El artículo del proyecto de “modernización laboral” que habilitaba a los trabajadores a elegir libremente dónde cobrar su sueldo -incluyendo billeteras virtuales y otros Proveedores de Servicios de Pago (PSP)- fue eliminado tras la presión de las entidades bancarias.
La controversia enfrentó dos modelos: el esquema clásico de acreditación salarial en cuentas bancarias contra la posibilidad de canalizar los haberes a través de actores no bancarios.
Desde las asociaciones que nuclean a los bancos -ADEBA y Asociación de Bancos de la Argentina- advirtieron que habilitar el pago de sueldos vía billeteras implicaría “una pérdida de protecciones legales esenciales”, mayores riesgos para los usuarios, “asimetría regulatoria” y “supervisión insuficiente”.
También sostuvieron que podría reducir la capacidad crediticia del sistema bancario, al restarle depósitos que hoy funcionan como base para otorgar préstamos.
Del otro lado, la Cámara Argentina Fintech respondió con un documento en el que planteó dos preguntas centrales: “¿Quién debe decidir dónde cobra un trabajador su sueldo? ¿El trabajador según su conveniencia o los bancos?”
Para el ecosistema fintech, la discusión no es técnica sino de libertad de elección. Y aseguran que la opinión pública acompaña esa postura.
Un estudio de la consultora Isonomía reveló que 9 de cada 10 argentinos quieren poder elegir dónde cobrar su salario.
Actualmente, seis de cada diez trabajadores en relación de dependencia cobran su sueldo en el banco designado por su empleador. Sin embargo, entre jóvenes y trabajadores informales o profesionales independientes aparece una mayor predisposición a utilizar billeteras virtuales: el 63% de los jóvenes y el 55% de los independientes preferirían esa modalidad.
El informe también señala que más del 76% de los argentinos utiliza o posee una billetera virtual, lo que muestra el nivel de penetración alcanzado por estas herramientas.

La preferencia no es casual. Muchos usuarios valoran la simplicidad operativa, la ausencia de trámites y la posibilidad de generar rendimientos automáticos sobre el dinero en cuenta, algo que en los bancos tradicionales no siempre ocurre de manera inmediata.
Incluso dentro del esquema actual, donde el salario se acredita mayormente en bancos, el comportamiento posterior muestra una migración hacia lo digital.
El 44% de los trabajadores declara que, una vez cobrado el sueldo, realiza pagos mensuales y luego gestiona parcial o totalmente el dinero desde una billetera digital.
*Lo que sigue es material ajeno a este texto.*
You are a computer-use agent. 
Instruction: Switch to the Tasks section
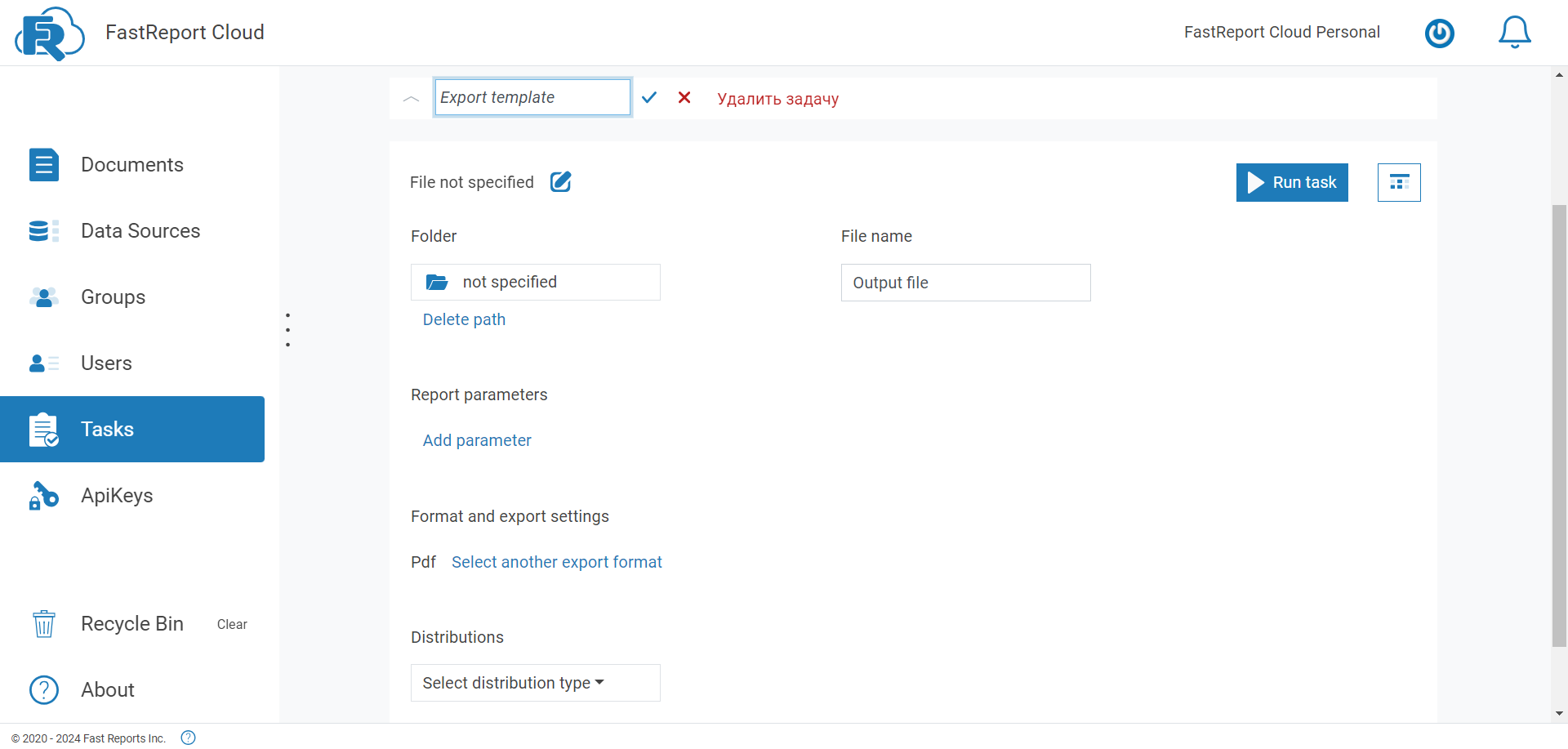coord(107,429)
En cambio, el 33% lo administra directamente desde su caja de ahorro bancaria.

Es decir: aun cuando el sistema formal obliga a la acreditación en bancos, una parte significativa de los ingresos termina canalizándose hacia plataformas fintech.
El cambio es aún más marcado entre los jóvenes. El 78% considera que cobrar su sueldo en una billetera virtual sería más práctico, mientras que el 67% sostiene que se trata de una herramienta más segura y que les brinda mayor tranquilidad.

La tecnología está modificando la forma en que las personas gestionan sus ingresos y el debate regulatorio refleja esa transición.
Por ahora, el Congreso inclinó la balanza a favor de los bancos. Pero el dato político de fondo es otro: la demanda por elegir dónde cobrar el salario ya es masiva y transversal.
La pregunta que queda abierta es si el sistema financiero tradicional logrará adaptarse a esa preferencia o si el debate volverá, más temprano que tarde, a la agenda legislativa.